水月は手を振りながら行ってしまう。水月を見送り、一人で歩き出してしばらくしてのことだった。

「ちょっと、そこのお兄さん」

辺りを見渡し、驚きの表情をしながら自分を指差す。

「そう、あなたです」

そこに居たのは、見るからに占い師っと言ったお婆さんが座っていた。

「あの〜、俺に何か用事ですか?」「あなたに頼みたい事がありまして…」「俺に?」「はい…」

俺に頼みたい事? 俺にできる事と言ったら、たかが知れてると思うが…。

「簡単な事ですよ。この水晶球を見ててくれさいすれば良いですから」「え、それだけ?」「はい…」

何だ、そんな事なら簡単だな。

「良いよ。それくらい」「有難う御座います。この歳になると、どうも…」「ゆっくりで良いですから」

そのお婆さんは、よたよたしながらトイレに向かって行く。

大丈夫か? 途中でこけたりしないよな〜? それにしても、綺麗な水晶だな〜。物凄く高いんだろうな〜。

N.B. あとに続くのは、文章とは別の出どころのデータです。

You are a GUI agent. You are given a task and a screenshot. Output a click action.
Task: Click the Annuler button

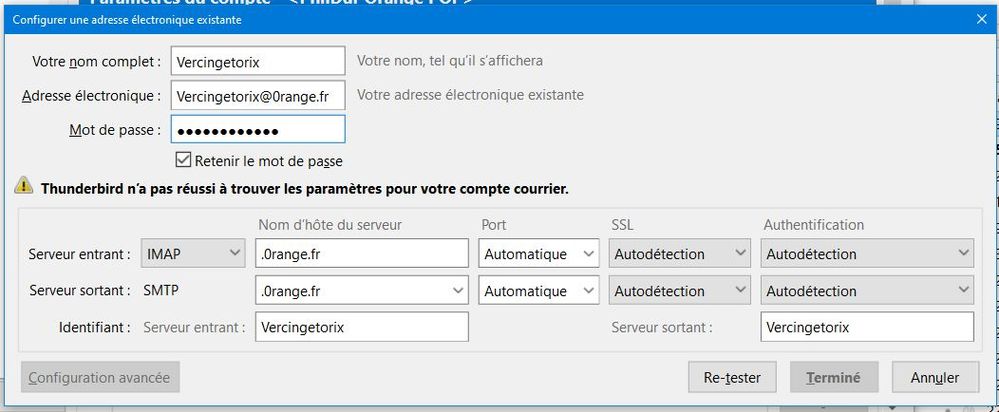click(934, 378)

珍しそうに水晶を眺めていると、突然水晶が輝き始め、眩しい光が辺りを包み込む。


そうだ!俺は水月と判れ、変な婆さんに水晶球の見張りを頼まれて…。あれ? 何でこんな事で寝てただ?

そんな時、部屋の外で誰かが話をしている事に気がつく。

『大丈夫よ。彼はあと少しで目を覚ますわ』『そうですか…』『さ、中に入りましょ』『はい…』

ドアを開けて中に入ってくる。

「あら、目が覚めたのね」「あ、本当だ…」

水月…なのか? 何でそんな格好をしてるんだ?

部屋に入って来た水月によく似た女性は、見たこともない格好していた。

「もう、凄く心配したんだからね…」「え、あ、悪かったよ…」

「まさに、奇跡ね。あんな高さから落ちて、それだけの怪我ですんだだから」

え、何を言ってんだ? 俺は…水晶の光を…。

「どうしたの?」「なんでもない…」「きっと軽い記憶障害ね。すぐにもとに戻るはずよ」

あの高さ…いったい何のことだ? 俺にはさっぱり判らない。

「俺はどうして、ここに居るんだ?」「え、覚えてないの?」

水月によく似た女性は、驚きの表情で俺のことを見てくる。

「ああ…」「そうなの…」「君は、彼女をかばって崖から落ちたのよ」「え!俺がですか?」

白衣を着た人は黙って頷く。

「その後、私が行った時には正直、もう駄目だって思ったわ…」

「傷はたいした事は無かったのよ。でも、君はそのまま三週間も目を開けなかった…」

「さ、三週間もですか!」「そう。その間も彼女は毎日ここに来て、君の側についてたのよ」

水月によく似た女性の方を見る。白衣を着た人は溜息をついて頭を掻く。

「良かったわね、彼が目を開けて」「はい…これも先生のお蔭です…」

水月に似たその女性は目に涙をためる。俺は黙ったまま二人の顔を交互に見る。

「どうしたの? まさか、ご飯はまだかって言わないでよ…」

白衣の人はそう言って笑う。

「そんな事は聞きません!そうじゃなくって…」

二人の顔を交互に見る。白衣を着た人が何かを悟ったように口を開く。

「私はモトコ。この町で小さな診療所をやってるわ」「私はミツキ。覚えてないの?」「ごめん…」

ミツキに頭を下げる。

「目が覚めて何よりね。今日はゆっくりと休みなさい。それに…積もる話もあるでしょ?」

そう言ってモトコ先生は病室から出て行く。

「でも…本当に良かった〜。もう二度と開けてくれないんだと思ってたから…」

「心配かけて…ごめんな…」「ううん。こうして、目を開けてくれただけで十分だから…」

ミツキの目から涙が零れ落ち、抱きついてくる。

「お帰りなさい…」「ただいま…」

そう呟き、ミツキを抱きしめる。